AdiCell™ and flow cytometry

During an AdiCell treatment we use a process called flow cytometry to analyse and control the quality of cells. With flow cytometry, we analyse a small sample of the cells. The process ensures the following:

• Cells are viable
• Cells are present in the correct numbers
• Cells are of the right type

How flow cytometry works

The flow cytometer allows rapid analysis of thousands of cells per second. Fluid transports cells through a narrow area. This is an excitation zone, illuminated by a laser beam.

Highly sensitive detectors measure light emissions as cells pass through the laser beam. The measurements from the flow cytometer tell us about cell size and cell functions. As we can analyse large numbers of cells rapidly, the process gives us accurate statistical data.

We use fluorescent stains and monoclonal antibodies

We add fluorescent stains to the sample of cells prior to flow cytometer analysis. These stains tell us whether cells in the sample are viable. The flow cytometer determines the proportions of stained cells.

• Green fluorescent stain – green cells are healthy and viable
• Red fluorescent stain – red cells are dead.

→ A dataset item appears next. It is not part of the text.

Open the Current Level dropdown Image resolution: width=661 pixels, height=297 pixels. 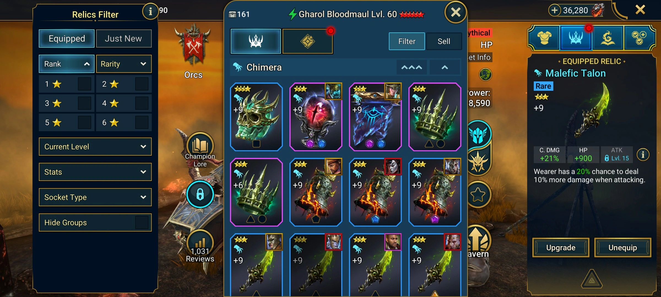tap(95, 147)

Antibodies identify different types of cells

We also react the AdiCell sample with monoclonal antibodies. The antibodies we use are specific to various molecules found on the cells’ surface.  

We tag, or stain the monoclonal antibodies with green and red fluorescent dyes. The flow cytometer determines the number of cells by detecting each type of molecule present on the cells’ surface and counting them. This tells us what types of cells are present in the sample, such as endothelial cells, stem cells and others.

Internal controls for determining cell numbers

As an internal control, a small freeze dried pellet containing a precise number of fluorescent beads determines the volume of the sample analysed. It allows our scientists to calculate the cell number per millilitre.